Die Antragstellerin hat auch nicht glaubhaft gemacht, dass sie der Antragsgegner durch Nachstellung unangemessen belästigt hat (§ 1 Abs. 2 S. 1 Nr. 2b GewSchG). Der Tatbestand setzt zunächst voraus, dass sich das Opfer vor den Tathandlungen gegenüber dem Täter gegen die Nachstellung verwahrt hat. Dies ist unstreitig am ….06.2015 erfolgt. Aus der eidesstattlichen Versicherung der Antragstellerin (Bl. 6 d.A.) ergibt sich nicht, dass der Antragsgegner ihr nach diesem Zeitpunkt nachgestellt hat. Dabei ist insbesondere zu beachten, dass der Antragsgegner ein berechtigtes Interesse im Sinne von § 1 Abs. 2 S. 2 GewSchG an der Nutzung seines eigenen Balkons hat.
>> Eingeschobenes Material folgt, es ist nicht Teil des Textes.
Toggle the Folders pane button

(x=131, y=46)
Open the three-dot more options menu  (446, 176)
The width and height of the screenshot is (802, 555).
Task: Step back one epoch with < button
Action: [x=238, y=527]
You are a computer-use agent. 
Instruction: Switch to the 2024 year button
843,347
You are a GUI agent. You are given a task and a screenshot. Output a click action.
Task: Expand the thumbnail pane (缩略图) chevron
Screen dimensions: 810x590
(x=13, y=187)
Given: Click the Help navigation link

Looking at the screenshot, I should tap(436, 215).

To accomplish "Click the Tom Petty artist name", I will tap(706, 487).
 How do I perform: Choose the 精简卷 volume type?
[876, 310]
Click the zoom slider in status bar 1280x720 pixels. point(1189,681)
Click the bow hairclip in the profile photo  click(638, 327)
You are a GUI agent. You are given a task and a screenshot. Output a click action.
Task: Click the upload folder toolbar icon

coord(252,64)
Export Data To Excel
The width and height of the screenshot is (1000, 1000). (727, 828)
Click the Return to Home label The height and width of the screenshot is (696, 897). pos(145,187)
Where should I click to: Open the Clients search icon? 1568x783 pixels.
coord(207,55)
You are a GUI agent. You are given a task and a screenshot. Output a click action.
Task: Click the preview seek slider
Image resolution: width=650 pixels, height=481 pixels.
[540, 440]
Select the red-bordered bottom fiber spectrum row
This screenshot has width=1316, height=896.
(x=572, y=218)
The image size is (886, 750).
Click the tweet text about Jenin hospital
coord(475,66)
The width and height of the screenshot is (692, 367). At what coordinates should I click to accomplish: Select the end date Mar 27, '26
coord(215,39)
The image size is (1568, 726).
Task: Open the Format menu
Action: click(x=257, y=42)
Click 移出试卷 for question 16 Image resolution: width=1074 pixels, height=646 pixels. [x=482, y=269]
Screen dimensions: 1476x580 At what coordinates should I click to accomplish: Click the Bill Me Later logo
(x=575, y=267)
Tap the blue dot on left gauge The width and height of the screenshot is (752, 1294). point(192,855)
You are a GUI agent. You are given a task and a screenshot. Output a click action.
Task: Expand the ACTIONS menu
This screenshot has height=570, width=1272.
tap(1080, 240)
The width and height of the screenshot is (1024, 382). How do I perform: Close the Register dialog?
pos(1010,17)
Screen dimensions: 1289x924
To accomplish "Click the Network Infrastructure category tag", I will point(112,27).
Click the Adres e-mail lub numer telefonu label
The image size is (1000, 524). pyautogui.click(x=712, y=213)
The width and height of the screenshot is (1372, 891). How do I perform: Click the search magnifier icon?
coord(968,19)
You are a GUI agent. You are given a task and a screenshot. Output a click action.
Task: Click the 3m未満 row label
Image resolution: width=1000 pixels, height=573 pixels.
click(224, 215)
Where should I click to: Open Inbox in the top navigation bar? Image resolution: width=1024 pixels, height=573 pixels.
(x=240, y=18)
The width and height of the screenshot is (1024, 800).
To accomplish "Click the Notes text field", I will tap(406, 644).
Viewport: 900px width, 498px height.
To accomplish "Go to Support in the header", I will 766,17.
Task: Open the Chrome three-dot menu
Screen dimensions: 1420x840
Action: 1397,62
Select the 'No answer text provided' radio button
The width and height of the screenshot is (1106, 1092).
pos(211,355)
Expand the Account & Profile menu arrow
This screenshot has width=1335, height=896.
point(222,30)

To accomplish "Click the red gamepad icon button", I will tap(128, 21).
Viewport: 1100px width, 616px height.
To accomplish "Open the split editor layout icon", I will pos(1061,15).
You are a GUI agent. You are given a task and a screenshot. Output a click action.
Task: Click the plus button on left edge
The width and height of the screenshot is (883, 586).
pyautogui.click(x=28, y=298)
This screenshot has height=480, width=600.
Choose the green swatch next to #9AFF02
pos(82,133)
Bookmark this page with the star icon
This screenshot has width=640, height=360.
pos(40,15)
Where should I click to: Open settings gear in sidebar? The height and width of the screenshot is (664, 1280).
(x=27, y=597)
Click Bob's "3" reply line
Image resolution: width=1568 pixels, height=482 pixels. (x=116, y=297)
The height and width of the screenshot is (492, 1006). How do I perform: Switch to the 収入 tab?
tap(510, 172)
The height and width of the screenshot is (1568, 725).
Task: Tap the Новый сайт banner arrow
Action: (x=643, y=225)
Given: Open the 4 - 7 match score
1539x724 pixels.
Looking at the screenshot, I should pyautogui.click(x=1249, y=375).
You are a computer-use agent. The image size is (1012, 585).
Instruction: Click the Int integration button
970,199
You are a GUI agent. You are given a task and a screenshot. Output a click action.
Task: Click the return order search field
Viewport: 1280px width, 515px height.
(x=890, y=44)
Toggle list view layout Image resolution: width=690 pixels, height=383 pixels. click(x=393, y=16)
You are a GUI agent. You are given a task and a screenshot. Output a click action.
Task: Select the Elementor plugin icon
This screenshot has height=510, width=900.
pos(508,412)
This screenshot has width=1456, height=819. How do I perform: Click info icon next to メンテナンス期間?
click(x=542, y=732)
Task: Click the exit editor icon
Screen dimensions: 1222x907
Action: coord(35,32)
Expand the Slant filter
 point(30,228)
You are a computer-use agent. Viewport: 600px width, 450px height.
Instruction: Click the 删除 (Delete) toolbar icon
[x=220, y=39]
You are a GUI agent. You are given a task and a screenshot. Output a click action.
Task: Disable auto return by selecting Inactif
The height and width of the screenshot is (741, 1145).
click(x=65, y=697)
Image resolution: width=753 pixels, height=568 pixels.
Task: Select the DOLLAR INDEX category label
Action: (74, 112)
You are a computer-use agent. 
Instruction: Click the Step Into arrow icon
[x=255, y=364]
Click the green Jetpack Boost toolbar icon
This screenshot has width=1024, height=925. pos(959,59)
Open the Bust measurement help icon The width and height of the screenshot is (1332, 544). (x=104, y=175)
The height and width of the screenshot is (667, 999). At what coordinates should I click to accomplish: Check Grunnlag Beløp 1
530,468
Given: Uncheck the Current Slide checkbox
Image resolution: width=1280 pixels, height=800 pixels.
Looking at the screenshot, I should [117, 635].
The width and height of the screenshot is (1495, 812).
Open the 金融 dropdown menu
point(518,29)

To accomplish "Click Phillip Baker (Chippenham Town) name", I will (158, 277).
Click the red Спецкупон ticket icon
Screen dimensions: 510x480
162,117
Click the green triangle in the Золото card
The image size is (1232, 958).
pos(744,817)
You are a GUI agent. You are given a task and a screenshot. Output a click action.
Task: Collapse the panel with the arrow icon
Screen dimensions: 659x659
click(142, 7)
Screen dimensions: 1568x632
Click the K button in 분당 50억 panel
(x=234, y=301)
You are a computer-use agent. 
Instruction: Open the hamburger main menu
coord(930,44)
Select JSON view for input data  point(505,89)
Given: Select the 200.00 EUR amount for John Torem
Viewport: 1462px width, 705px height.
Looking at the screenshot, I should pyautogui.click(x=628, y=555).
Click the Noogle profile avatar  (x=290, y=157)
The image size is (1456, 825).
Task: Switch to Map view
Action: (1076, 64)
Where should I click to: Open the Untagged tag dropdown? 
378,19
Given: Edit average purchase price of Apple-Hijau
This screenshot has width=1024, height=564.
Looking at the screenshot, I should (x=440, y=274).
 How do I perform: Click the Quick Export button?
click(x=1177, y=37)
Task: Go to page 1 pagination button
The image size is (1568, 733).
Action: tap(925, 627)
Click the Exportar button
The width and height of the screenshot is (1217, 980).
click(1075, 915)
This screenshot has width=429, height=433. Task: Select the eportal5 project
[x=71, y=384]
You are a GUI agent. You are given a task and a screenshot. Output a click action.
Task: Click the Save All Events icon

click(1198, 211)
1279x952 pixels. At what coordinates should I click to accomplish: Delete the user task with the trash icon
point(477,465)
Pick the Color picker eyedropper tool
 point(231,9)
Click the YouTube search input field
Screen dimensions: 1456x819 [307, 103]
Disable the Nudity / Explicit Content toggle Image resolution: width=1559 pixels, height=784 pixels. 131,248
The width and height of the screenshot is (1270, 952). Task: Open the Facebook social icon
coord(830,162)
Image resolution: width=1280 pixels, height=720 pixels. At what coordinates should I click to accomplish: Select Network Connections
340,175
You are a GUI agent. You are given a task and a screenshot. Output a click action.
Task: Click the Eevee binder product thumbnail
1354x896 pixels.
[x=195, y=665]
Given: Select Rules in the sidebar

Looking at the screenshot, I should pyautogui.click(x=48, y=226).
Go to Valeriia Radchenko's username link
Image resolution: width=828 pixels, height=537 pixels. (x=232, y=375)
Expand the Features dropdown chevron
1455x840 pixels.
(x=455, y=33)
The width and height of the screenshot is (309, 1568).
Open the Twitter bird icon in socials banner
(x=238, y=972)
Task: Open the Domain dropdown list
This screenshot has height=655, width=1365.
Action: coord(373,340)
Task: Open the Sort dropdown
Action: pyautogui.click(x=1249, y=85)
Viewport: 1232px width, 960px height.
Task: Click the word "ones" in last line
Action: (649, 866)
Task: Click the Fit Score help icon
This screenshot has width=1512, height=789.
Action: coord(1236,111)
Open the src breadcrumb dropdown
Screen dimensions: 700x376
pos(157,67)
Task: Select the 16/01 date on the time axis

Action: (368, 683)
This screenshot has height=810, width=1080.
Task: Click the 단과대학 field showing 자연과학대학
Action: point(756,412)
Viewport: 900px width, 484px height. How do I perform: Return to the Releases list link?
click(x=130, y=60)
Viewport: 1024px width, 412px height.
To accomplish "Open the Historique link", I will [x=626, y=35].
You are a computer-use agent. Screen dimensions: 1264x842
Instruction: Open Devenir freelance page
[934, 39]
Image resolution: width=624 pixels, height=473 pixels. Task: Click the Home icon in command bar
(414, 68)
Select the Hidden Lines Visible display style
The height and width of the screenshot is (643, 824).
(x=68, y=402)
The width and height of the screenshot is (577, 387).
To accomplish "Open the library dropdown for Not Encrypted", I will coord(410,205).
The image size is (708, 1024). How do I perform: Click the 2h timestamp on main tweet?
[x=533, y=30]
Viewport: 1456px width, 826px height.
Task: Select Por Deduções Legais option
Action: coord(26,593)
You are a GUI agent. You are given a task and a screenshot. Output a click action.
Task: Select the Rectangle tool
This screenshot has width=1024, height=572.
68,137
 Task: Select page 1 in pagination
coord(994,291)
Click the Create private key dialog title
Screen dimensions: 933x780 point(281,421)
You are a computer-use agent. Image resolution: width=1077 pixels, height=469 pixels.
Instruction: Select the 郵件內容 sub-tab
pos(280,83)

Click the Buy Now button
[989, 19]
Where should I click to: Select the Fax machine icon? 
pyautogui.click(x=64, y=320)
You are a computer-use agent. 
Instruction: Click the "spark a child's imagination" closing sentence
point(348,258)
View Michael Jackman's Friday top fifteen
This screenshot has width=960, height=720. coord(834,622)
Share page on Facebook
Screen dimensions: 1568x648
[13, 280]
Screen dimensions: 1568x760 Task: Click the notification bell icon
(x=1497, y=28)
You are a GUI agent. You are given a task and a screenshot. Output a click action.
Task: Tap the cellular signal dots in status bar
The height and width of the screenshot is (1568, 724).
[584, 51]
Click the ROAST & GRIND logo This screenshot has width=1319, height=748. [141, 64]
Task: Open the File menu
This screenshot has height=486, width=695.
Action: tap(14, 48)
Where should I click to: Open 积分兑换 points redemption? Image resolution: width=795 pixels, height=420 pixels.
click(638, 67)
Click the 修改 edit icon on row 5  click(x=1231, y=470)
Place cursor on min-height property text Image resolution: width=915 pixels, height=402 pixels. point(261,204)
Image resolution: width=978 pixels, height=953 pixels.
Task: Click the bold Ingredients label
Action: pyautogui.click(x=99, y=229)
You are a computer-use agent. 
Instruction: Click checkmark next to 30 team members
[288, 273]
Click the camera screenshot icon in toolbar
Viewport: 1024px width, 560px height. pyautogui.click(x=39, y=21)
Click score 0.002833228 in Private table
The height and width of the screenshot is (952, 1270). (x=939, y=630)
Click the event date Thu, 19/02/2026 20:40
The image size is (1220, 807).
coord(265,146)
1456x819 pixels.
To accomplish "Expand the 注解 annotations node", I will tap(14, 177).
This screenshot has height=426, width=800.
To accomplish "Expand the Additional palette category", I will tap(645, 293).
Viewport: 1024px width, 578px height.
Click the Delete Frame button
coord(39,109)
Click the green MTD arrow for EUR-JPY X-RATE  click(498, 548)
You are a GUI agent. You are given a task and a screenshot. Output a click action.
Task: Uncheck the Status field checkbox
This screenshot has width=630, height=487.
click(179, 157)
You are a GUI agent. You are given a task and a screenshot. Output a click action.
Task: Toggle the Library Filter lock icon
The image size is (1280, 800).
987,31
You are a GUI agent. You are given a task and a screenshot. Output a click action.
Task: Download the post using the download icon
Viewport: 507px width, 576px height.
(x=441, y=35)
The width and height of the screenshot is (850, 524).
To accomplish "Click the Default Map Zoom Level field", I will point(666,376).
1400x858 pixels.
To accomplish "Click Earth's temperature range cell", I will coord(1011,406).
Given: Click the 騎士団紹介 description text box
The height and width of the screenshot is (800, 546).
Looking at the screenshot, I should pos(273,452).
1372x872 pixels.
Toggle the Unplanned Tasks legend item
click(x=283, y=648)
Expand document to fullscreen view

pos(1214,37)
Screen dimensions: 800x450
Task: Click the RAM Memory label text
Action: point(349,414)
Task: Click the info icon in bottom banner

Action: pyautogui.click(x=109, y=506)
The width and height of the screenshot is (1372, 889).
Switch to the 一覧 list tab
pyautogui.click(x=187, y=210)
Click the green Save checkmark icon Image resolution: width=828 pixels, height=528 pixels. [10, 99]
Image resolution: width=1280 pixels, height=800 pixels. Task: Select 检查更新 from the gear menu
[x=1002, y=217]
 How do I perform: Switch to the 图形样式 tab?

Deshalb kann es ihm nicht verboten werden, sich auf seinem Balkon aufzuhalten. Dies schließt grundsätzlich auch das Recht ein, in Richtung des Balkons der Antragstellerin zu blicken, wobei sich aus den vom Antragsgegner überreichten Fotos ergibt, dass der Balkon der Antragstellerin von seinem Balkon aus zumindest teilweise ohne Überschreitung der Brüstung eingesehen werden kann. Vor diesem Hintergrund ist der eidesstattlichen Versicherung der Antragstellerin insbesondere nicht zu entnehmen, dass der Antragsgegner auch nach dem ….06.2015 wiederholt die Grenze zu ihrem Balkon verletzt hat. Im Termin zur mündlichen Erörterung vor dem Amtsgericht am 01.10.2015 hat die Antragstellerin ihren Vortrag dahin ergänzt, sie habe auf den Aufnahmen der von ihr angebrachten Kamera gesehen, wie sich der Antragsgegner auf die Brüstung gesetzt und auf ihren Balkon herübergebeugt habe. Sie hat diese Aufnahmen allerdings nicht als Mittel der Glaubhaftmachung vorgelegt. Sie hat lediglich ein Foto vorgelegt (Bl. 7 d.A.), aus dem sich keine wesentlichen Erkenntnisse herleiten lassen, weil der Aufnahmezeitpunkt unbekannt ist und der Antragsgegner darauf nicht erkannt werden kann. Das nunmehr vorgelegte Foto datiert vom ….6.2015 und damit vor der Untersagung am ….6.2015.

Die Kostenentscheidung beruht auf § 81 FamFG, wobei es im Hinblick auf das Unterliegen der Antragstellerin ihr die Kosten des Verfahrens aufzuerlegen.

Der Verfahrenswert war gemäß §§ 55 Abs. 2, 40 Abs. 1, 41 48 Abs. 1 FamGKG.